At the Uganda Cancer Institute, hepatitis B is responsible for 80% of the liver cancers.

Though many never show any symptoms until the disease advances, some may experience constant discomfort on the right side of the belly, yellowing of the skin, fatigue, and dark urine among others.

Prevention techniques

Amandua says just as HIV, your risk of acquiring the disease increases when you have unprotected sex with a person with the disease or with multiple partners. He encourages people to use condoms.

According to the doctor, the deadly virus lasts longer than HIV outside the body. The upside is that it can be vaccinated against. Recently the government made it compulsory for children and health workers to be vaccinated. The vaccine is given in three intervals. The second is given a month after the initial one and then the final one after six months.
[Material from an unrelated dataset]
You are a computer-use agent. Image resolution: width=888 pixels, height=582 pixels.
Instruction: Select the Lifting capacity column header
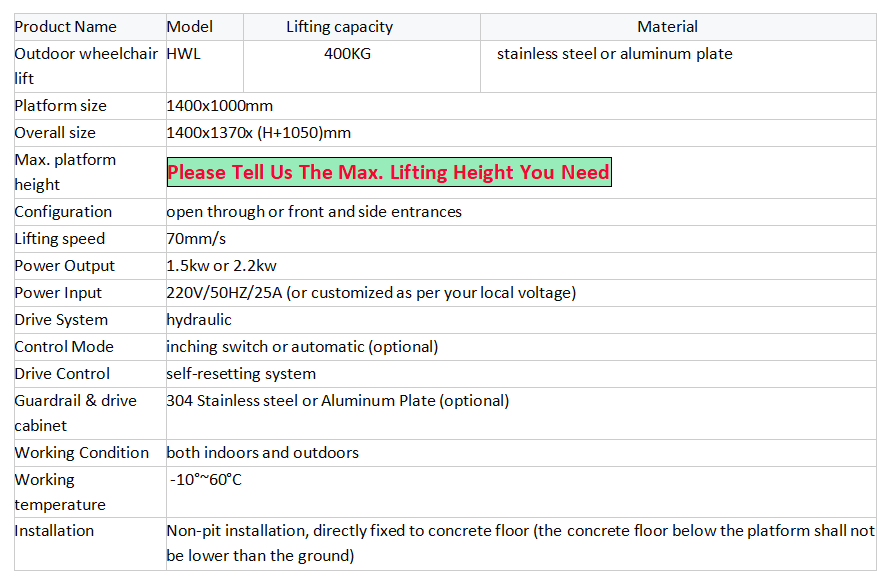(x=340, y=27)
He also encourages routine testing explaining that people with chronic infections may feel fine for a long time, even as the virus is causing damage and by the time symptoms appear, the liver damage may be advanced.  To him, everyone should be tested. Hepatitis B becomes chronic when it lasts more than six months. Although infections can persist in adults, most chronic cases occur in people who are infected in childhood. At the Ministry, Amandua said they have programmes focused on prevention of mother to child transmission of the disease since many contract the disease at birth.  Acute infections occur in those who have been infected recently. Blood tests can tell doctors whether the infection is acute or chronic and whether the virus is actively multiplying.  Important tests to consider according to Amandua after testing positive include the liver function which is meant to determine whether it’s functioning normally, the hepatitis antigen, which shows whether one has a dormant or active virus and the viral load that determines the amount of virus in the blood.

However, WHO recommends that to cut the numbers of those succumbing to hepatitis B, governments and health workers should use two medicines tenofovir or entecavir for treatment in addition to using simple tests for early detection of liver cancer to assess whether treatment is working or if treatment can be stopped.